Chickens For Survival, But How?

Feeding chickens solely on pasture can be tricky, but isn’t impossible. Chickens can find their own feed, but each chicken needs a considerable amount of room.  Chickens can’t eat what isn’t there, and the more chickens you have the less food there is for each chicken. You have to match the number chickens to your pasture size or they will die from poor health and starvation. Chickens are a good survival animals.

How It Was Done In The Old Days

In the old days people didn’t feed their hens at all. Much of the hen’s diet was provided by poor sanitation. People would throw their garbage out on the streets or around the outside of the house. The cows would spill grain. Manure was all over the place and was full of free lunch – maggots. Even with all this extra food the number of hens that could be kept healthy without supplemental feeding of grains was limited.

A farmer of the 1800’s might have kept a dozen hens and a rooster through the winter. The following spring the hens would hatch a brood of chicks, giving the farmer about 72 chicks plus the original hens and rooster made for 85 birds total. After the chicks had hatched the old rooster would be sold or eaten. Most of the young chickens and their mothers would be harvested in the fall. One new rooster and twelve young hens would be kept through the following winter, completing the cycle. By having 85 chickens during the summer and only 13 during the lean months of winter, the amount of grain needed for the chickens would be minimal.

This Always Meant Malnutrition

A flock of 13 chickens could survive the winter on a small handful of grain, usually spilled by the farmer when feeding the cows. Add to that a bit of hay and whatever else they could find and they could get by. They would not be healthy, but they would live to see another summer. This winter diet would be nutritionally poor in vitamins and proteins. Because of this lean diet the hens would lay no eggs during the winter, but they would recover once spring started and the grass turned green again, and the cycle could repeat.

The More Chickens, The More Malnutrition

I’ve heard people say that you can only support 1-2 free range hens per acre, and others say they keep a dozen in a 10×10 coop. I think it depends on how much time you are willing to put into your chickens. If you’re willing to move them daily in a chicken tractor and buy (or grow) them a supplemental feed, then there’s no reason you can’t have a decent size flock.

Chickens are picky eaters as well. As your chickens begin to overpopulate your farm they first eat up the supply of high-calorie feeds such as seeds, then they move on to the supply of high-protein feeds such as bugs and clover. Finally, they exhaust all the high-vitamin feeds such as green grass.  It’s nearly impossible to tell what stage your forage is in, except for the last stages, when all the green plants disappear.lost foods

It Always Pays Off To Provide a Supplemental Diet

The increased production of eggs and larger hens always pays for the increased feed. The feed diet should be adjusted to reflect what the chickens can find as they forage. You can usually leave out vitamins (if they have greens) and proteins (if they have plenty of bugs or clover). In general, for the sustainable homesteader, grain may be all they need supplemented for the summer.

But enough dry summer days in a row browns the grass and makes it useless to the chickens, so this method has its risks. Also in the winter there will be no greens and very little bugs for them so they will need more supplemental grain. A store bought grain really works best here, but during a SHTF situation you may not have that luxury, so do what you can get to get them more grain. This is not ideal, and you may have to harvest a few chickens to make it work, but the bottom line is the flock will make it to the next spring.
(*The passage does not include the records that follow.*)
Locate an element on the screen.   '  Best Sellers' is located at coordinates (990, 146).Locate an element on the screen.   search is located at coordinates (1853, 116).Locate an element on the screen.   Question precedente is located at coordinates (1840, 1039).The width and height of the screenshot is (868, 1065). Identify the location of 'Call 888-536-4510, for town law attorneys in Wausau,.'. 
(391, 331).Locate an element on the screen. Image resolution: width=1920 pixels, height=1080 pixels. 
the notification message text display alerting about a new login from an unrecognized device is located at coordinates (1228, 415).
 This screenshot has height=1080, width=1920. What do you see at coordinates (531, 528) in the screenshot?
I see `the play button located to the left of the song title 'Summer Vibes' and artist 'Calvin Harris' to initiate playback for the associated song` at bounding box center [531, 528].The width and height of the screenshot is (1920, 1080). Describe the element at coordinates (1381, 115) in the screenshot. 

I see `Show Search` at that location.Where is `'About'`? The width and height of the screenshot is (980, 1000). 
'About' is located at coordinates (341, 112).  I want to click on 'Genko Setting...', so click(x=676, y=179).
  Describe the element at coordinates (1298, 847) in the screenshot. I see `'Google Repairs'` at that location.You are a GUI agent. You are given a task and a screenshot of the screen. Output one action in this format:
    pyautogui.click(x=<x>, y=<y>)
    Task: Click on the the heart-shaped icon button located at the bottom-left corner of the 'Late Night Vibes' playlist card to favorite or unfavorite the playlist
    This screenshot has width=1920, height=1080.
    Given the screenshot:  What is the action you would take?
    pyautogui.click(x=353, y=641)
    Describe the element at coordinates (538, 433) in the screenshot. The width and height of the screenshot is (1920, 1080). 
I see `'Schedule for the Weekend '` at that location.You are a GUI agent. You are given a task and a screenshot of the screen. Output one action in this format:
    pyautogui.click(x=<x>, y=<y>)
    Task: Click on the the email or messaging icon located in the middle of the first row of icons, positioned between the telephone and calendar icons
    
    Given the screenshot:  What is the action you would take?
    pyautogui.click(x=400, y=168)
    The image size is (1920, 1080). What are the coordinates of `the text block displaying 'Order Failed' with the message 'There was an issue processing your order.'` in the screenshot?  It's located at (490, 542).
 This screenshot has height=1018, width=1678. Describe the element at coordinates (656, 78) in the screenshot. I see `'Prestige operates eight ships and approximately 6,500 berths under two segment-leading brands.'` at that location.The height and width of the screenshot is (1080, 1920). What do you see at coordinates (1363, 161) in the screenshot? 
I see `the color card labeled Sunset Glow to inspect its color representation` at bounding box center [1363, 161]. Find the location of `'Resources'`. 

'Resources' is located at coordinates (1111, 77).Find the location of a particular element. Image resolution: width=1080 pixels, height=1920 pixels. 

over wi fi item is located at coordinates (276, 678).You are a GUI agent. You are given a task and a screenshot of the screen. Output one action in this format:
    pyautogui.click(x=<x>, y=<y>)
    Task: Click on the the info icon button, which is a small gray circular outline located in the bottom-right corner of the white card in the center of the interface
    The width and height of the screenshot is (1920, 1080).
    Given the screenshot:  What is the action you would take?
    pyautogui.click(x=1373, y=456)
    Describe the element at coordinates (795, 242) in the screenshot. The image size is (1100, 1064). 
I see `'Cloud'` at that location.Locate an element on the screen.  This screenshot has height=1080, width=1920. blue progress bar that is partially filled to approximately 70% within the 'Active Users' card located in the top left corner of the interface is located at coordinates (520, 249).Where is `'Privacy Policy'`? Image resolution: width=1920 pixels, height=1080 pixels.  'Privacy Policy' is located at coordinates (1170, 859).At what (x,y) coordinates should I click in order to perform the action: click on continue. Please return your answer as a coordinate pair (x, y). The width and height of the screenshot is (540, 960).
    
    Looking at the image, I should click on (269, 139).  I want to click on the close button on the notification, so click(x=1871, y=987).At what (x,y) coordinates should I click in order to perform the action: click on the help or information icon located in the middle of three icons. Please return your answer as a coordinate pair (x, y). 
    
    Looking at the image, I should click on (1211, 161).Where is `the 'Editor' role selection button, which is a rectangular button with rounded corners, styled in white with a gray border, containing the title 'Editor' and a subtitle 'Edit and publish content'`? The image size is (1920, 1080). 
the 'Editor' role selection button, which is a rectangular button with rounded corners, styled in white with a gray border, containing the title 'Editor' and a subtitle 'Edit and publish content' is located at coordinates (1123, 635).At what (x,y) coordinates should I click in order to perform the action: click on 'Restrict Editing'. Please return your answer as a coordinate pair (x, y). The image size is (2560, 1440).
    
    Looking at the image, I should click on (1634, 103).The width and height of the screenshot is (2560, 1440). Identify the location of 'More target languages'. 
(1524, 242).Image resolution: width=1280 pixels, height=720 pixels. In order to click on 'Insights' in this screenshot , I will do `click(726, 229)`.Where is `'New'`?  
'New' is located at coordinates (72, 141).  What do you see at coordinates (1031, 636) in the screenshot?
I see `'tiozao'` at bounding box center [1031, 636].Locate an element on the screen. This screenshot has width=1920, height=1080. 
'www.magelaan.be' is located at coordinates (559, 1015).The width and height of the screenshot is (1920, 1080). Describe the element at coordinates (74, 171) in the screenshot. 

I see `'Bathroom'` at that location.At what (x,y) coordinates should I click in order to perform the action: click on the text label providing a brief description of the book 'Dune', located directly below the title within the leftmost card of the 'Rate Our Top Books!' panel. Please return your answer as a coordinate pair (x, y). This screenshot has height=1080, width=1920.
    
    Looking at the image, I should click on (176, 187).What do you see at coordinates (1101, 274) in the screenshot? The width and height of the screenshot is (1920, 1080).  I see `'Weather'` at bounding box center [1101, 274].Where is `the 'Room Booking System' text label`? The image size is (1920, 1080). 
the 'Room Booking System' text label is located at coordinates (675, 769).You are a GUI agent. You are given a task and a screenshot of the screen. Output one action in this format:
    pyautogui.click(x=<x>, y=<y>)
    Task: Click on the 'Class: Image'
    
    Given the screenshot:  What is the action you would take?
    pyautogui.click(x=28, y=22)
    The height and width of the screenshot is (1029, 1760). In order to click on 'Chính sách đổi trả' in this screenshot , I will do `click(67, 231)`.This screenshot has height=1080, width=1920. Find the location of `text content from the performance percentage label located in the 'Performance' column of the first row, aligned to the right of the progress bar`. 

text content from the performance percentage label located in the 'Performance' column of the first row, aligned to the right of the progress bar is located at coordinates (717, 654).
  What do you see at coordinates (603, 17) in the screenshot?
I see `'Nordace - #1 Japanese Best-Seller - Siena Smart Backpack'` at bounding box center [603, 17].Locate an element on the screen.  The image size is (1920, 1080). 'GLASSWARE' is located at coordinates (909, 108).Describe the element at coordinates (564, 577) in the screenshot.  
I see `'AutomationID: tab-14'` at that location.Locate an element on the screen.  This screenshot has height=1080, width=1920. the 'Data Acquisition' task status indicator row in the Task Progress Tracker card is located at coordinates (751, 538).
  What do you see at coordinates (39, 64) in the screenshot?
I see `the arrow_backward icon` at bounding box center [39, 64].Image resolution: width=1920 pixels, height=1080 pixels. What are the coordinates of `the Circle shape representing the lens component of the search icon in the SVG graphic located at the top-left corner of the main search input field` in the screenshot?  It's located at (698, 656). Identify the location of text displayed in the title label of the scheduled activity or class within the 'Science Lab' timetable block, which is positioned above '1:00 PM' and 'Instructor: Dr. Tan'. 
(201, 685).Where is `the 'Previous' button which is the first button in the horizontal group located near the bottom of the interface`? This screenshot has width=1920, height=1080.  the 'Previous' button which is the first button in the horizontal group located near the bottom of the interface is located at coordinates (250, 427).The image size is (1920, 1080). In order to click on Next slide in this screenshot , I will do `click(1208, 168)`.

If we can’t see what our chickens are eating it’s hard to determine what nutrients they are getting. Many of the things hens eat are so tiny that we can’t see them – tiny seeds, bugs, and worms. Fortunately for the homesteader, hens prefer fresh, natural feeds to processed chicken feed. They will eat their fill on natural foods before going to the store-bought feed whenever they have the chance. This makes it pretty easy to feed your chickens correctly, just follow the golden rule….

Offer your chickens as much chicken feed or homegrown grain as they want, and then let them eat however much pasture they want.

This will help to maximize production and save as much grain for the cows as possible. During hard times you can still get some eggs out of your flock without hurting your hens but you won’t get very many. Don’t plan your meals around fat chickens, plan them for the lean days and be happy with the excess during the summer.